CVE-2025-2108: 
WordPress vulnerability analysis and mitigation

The 140+ Widgets | Xpro Addons For Elementor – FREE plugin for WordPress contains a Stored Cross-Site Scripting vulnerability (CVE-2025-2108) discovered in versions up to and including 1.4.6.8. The vulnerability affects the 'Site Title' widget's 'titletag' and 'htmltag' parameters due to insufficient input sanitization and output escaping (NVD).

The vulnerability is classified as a Stored Cross-Site Scripting (CWE-79) issue with a CVSS v3.1 Base Score of 6.4 (MEDIUM).
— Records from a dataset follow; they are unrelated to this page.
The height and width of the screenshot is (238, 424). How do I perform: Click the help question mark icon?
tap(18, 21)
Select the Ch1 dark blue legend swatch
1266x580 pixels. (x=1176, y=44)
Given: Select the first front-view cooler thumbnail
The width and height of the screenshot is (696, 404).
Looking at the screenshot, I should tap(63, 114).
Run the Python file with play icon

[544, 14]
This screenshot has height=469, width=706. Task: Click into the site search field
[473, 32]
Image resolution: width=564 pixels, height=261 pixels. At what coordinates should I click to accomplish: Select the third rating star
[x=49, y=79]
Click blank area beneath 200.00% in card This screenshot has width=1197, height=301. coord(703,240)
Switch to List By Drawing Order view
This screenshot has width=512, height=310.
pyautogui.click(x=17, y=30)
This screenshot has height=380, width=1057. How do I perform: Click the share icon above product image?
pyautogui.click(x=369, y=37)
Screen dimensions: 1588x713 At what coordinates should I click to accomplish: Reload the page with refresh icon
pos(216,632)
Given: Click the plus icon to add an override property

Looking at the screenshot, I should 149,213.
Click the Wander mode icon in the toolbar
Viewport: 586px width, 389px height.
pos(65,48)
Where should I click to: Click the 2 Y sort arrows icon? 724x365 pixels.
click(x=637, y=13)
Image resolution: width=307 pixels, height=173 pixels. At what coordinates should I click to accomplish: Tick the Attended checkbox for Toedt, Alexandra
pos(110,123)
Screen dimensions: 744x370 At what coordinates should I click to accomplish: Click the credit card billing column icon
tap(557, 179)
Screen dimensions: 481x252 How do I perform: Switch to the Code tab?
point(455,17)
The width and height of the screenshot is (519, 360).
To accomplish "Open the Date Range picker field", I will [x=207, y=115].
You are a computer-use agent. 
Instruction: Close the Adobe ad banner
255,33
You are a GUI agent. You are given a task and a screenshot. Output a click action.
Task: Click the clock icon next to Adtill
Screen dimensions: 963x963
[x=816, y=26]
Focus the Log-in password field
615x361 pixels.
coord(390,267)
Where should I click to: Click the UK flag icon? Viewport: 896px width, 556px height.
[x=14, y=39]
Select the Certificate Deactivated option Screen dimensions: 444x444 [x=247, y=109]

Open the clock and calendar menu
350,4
The attack vector is network-based (AV:N) with low attack complexity (AC:L), requiring low privileges (PR:L), no user interaction (UI:N), and affects changed scope (S:C) with low confidentiality and integrity impact (C:L, I:L) and no availability impact (A:N) (NVD, Wordfence).

The vulnerability allows authenticated attackers with Contributor-level access or higher to inject arbitrary web scripts into pages. These malicious scripts will execute whenever a user accesses an affected page, potentially leading to unauthorized actions and data theft (NVD).

The vulnerability has been patched in version 1.4.8 of the Xpro Addons For Elementor plugin. Users are advised to update to this version to resolve the security issue (WordPress Plugin).